As predicted and expected, Harris County DA's office using DIVERT interview against defendants

Last week I spoke with one of our elected Harris County judges and expressed my concerns about the evaluation interview regarding the DWI DIVERT program.  I explained to this Judge that I was concerned about the interviewer asking my client about the alleged DWI facts and the responses that were given.  My concern then was that the Harris County DA's office would use this information in the prosecution of the case if it went to trial. 

I asked the chief prosecutor in that court (who I trust implicitly) if she would use the information from the DWI interview in the prosecution of my client.  She responded that she would not use the information from the interview against any client in any subsequent prosecution of the case should client decide not to accept the DIVERT program.  For the record, I believe her and have no doubt that she would not use this information against my DWI client.

I then asked if I could get the agreement (not to use the information) in writing.  After consulting with the higher-ups, they were not willing to sign a written agreement.  Therefore, we did not agree to be interviewed for the DIVERT program.

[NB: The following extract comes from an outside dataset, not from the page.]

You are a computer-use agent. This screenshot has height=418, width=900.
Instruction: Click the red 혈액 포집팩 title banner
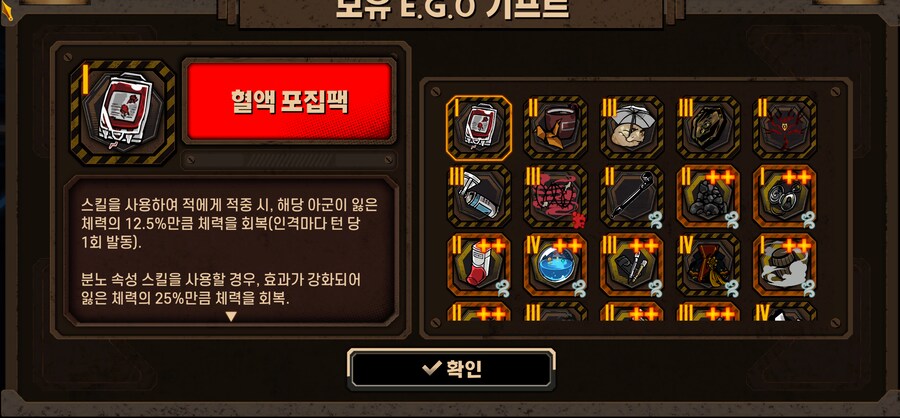click(x=289, y=101)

Fast forward to today.  A Houston DWI lawyer informed me today that he had basically the same conversation with the Harris County District Attorney's office.  They assured him that they would not use any information against his client that was obtained in the interview for the DIVERT program.  Even though the DA's office told him his client was a good candidate for the program, after the interview for the DIVERT program the DA's office declined him for the program.  And guess what, the DIVERT interviewer sent over a detailed statement given by that client to the prosecutor in the court.  Essentially they sent a confession over.

Again, the pitfalls of the DIVERT program are exposed.

12 days into DWI DIVERT Program - Still no official forms for DWI lawyers to review

The Harris County District Attorney's office has been talking about the new DWI pretrial diversion program since May of this year.  We have heard the official date of the start of the program is August 1, 2009.  It is now August 12, 2009 and we as Houston DWI lawyers have yet to see any of the official documents related to the new DWI DIVERT program.  I was in court this morning and asked a chief prosecutor for the paperwork that they would require my client to sign to be a part of the DWI program.  The response - "We don't have the final forms yet."

How am I as a Houston DWI attorney suppose to advise my clients to accept or reject this program if we don't even have the forms that would be required to enter into the agreement?  I know, it is a rhetorical question, but the program and the design of the program have been ill-conceived from the outset.

The assistant Harris County DA's are just as frustrated, in fairness, by the lack of information as the defense bar is.  Why?  Because they too are dependent on the higher-ups in the office to learn about the program.  It seems nobody really knows enough about this program - remember, the DWI diversion plan that District Attorney Pat Lykos discussed months ago

The new DWI DIVERT program - ill-conceived, hastily planned and a waste of time so far. 

Here is the Pre-Trial Diversion conversation I predicted was coming

I was in court this morning and the Assistant Harris County District Attorney that I dealt with gave me insight into the new DIVERT program and confirmed to me that there will be fewer dismissals of Houston DWI cases, at least temporarily. 

Here is the gist of the today's conversation about one of my innocent clients that was charged with DWI:

Me:  Have you had a chance to evaluate this case for trial?

Prosecutor:  Sure, your client is eligible for pretrial diversion.

Me:  Sure he is, he has never been in trouble before.  But, have you evaluated this case for trial?

Prosecutor:  He is eligible for the new DIVERT program.

Me:  I understand he meets your qualifications, but have you evaluated the case for trial.  My client is not interested in doing the DIVERT program.

Prosecutor:  Why wouldn't your client do the pretrial diversion program.

Me:  Have you watched the video in this case that shows my client is not intoxicated and does not comport with what the offense report says?

Prosecutor:  The new program will allow your client to get his case dismissed.

Me:  Again have you seen the video?

Prosecutor:  No because your client can do the pretrial diversion program.......

This went on for a few more rounds until it seemed to finally sink in to the prosecutor that my client is not going to participate in the new DIVERT program.  Only then did she agree to watch the video and evaluate the case for trial. 

Is it too much to ask to have them evaluate the case for trial and have them actually do that?  Do the prosecutors really want innocent people pleading guilty to a crime (requirement of the pretrial diversion) that they are not guilty of?  Do they want the police officers to be the person that arrests the citizen, inaccurately reports about that citizen and then ultimately convicts the citizen?  Do the prosecutors want to use the education they received to actually evaluate theses cases?